»»

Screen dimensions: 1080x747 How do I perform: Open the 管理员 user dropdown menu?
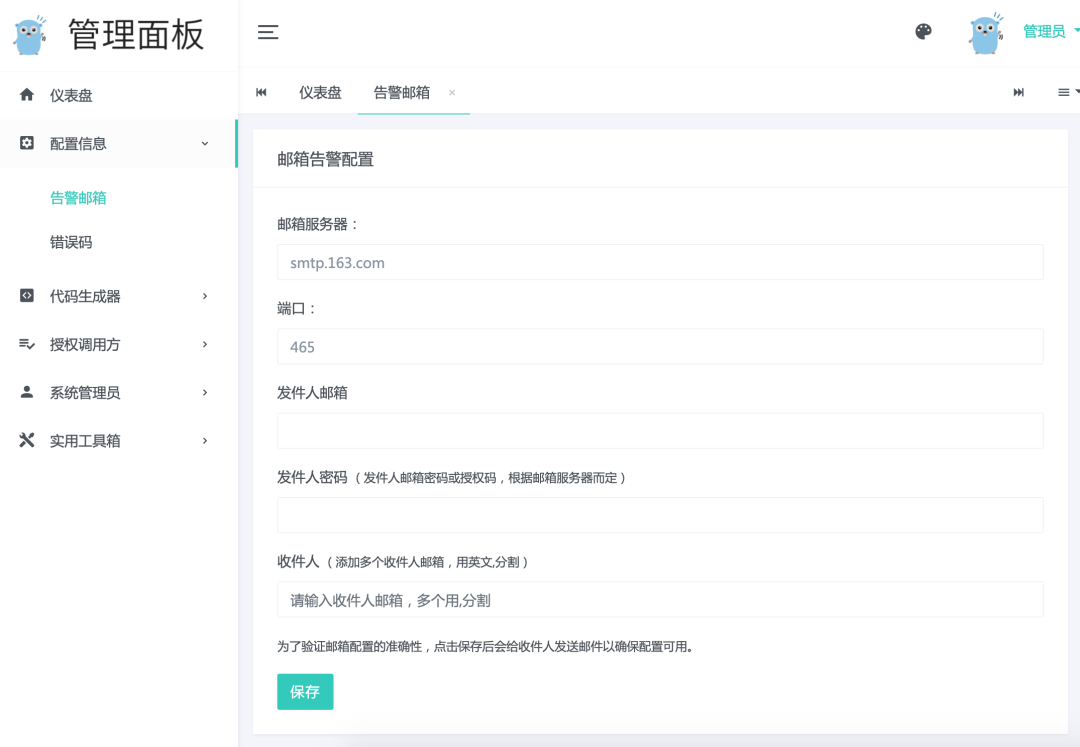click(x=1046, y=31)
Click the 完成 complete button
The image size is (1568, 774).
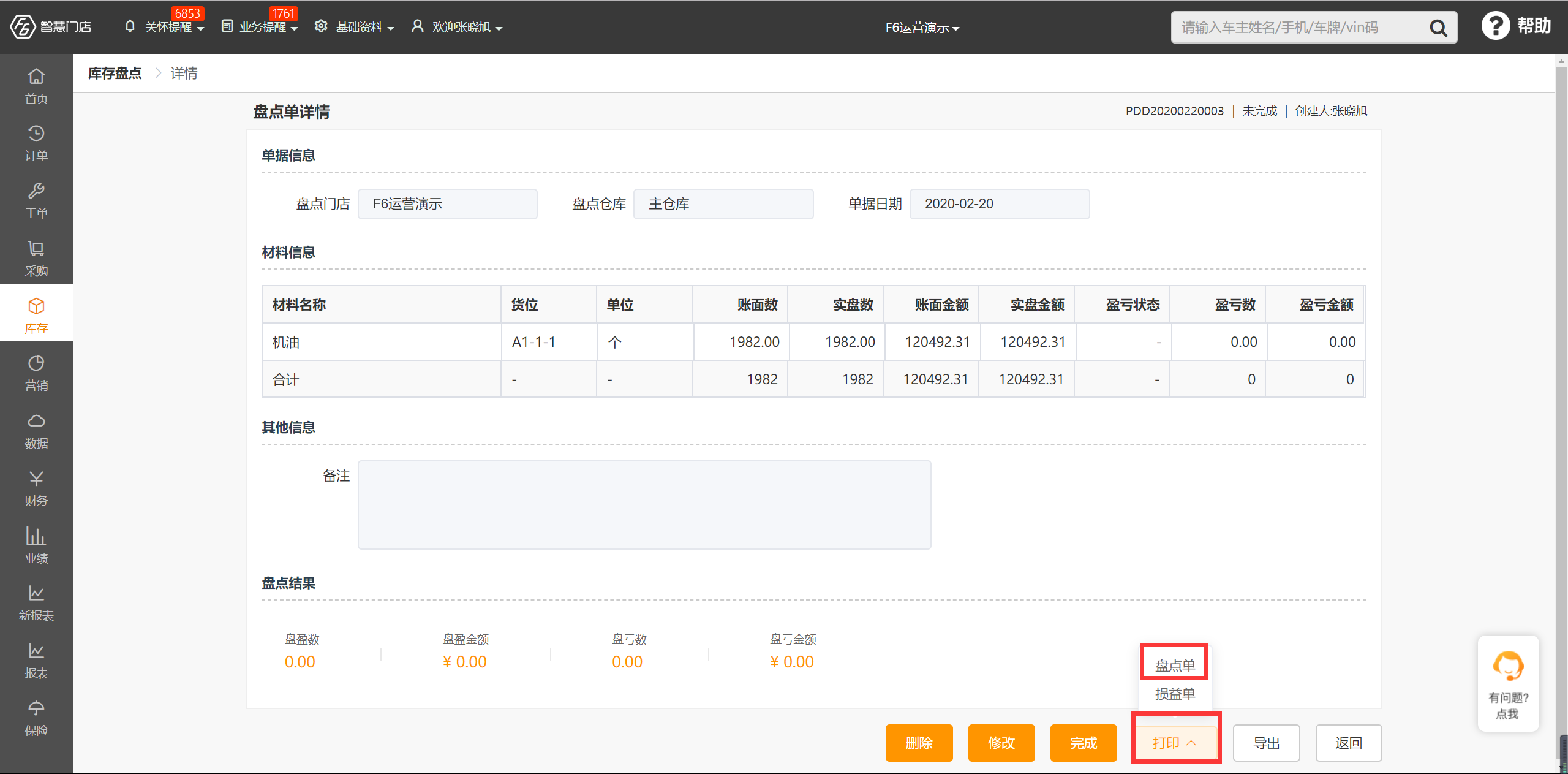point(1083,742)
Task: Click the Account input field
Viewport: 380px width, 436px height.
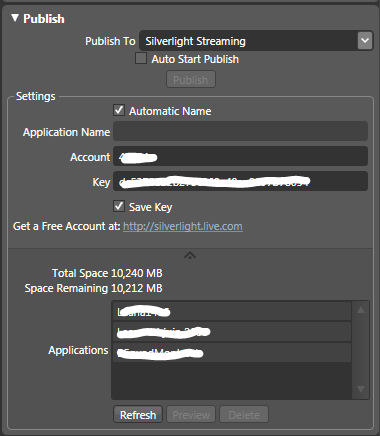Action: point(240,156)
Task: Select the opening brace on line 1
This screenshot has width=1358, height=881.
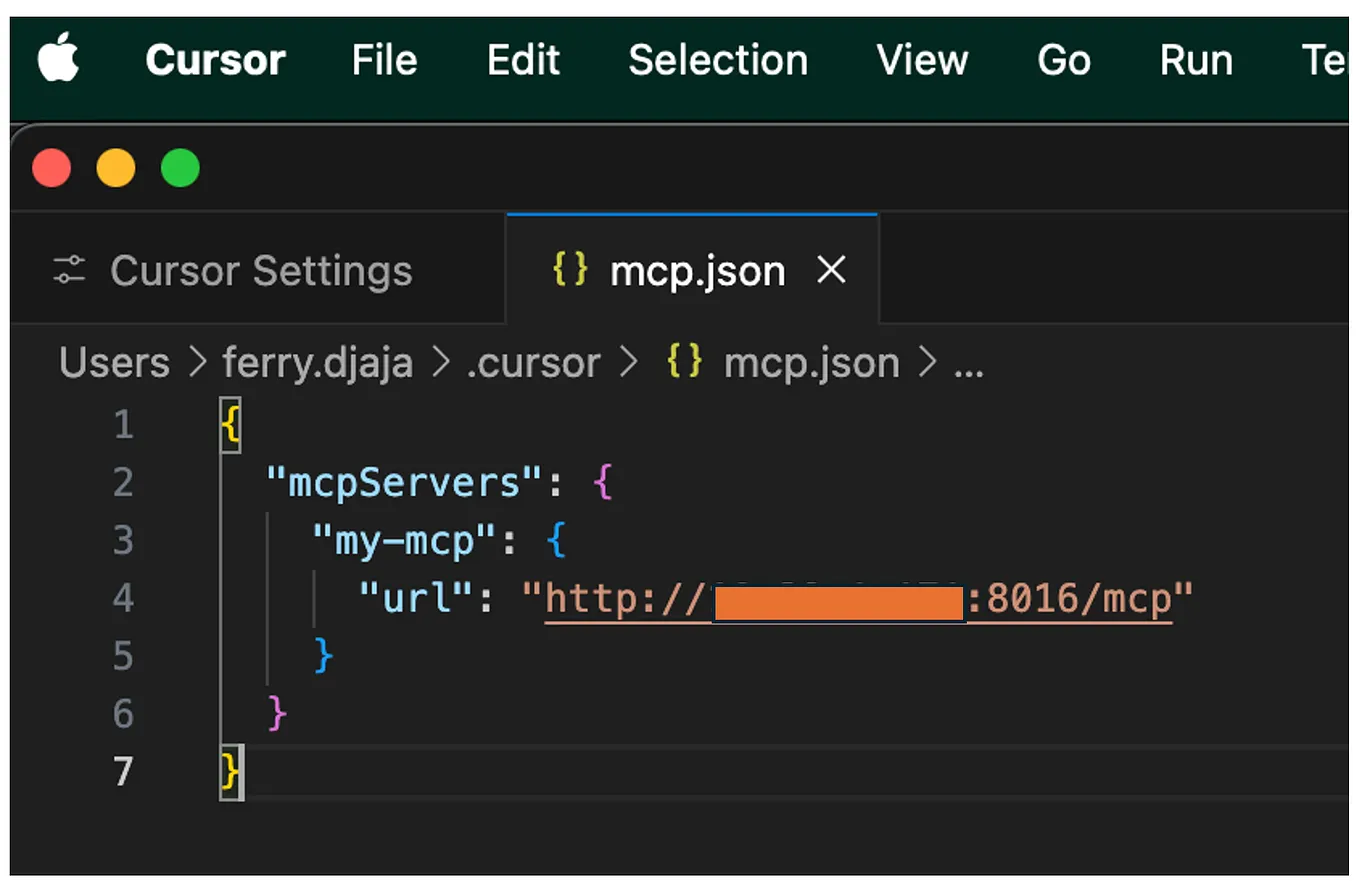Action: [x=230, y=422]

««

EXERCISE DETAILS:
Above are the records. Copy every line in them holding "Task".

OUTPUT OF THE EXERCISE:
Task: Click the Account input field
Task: Select the opening brace on line 1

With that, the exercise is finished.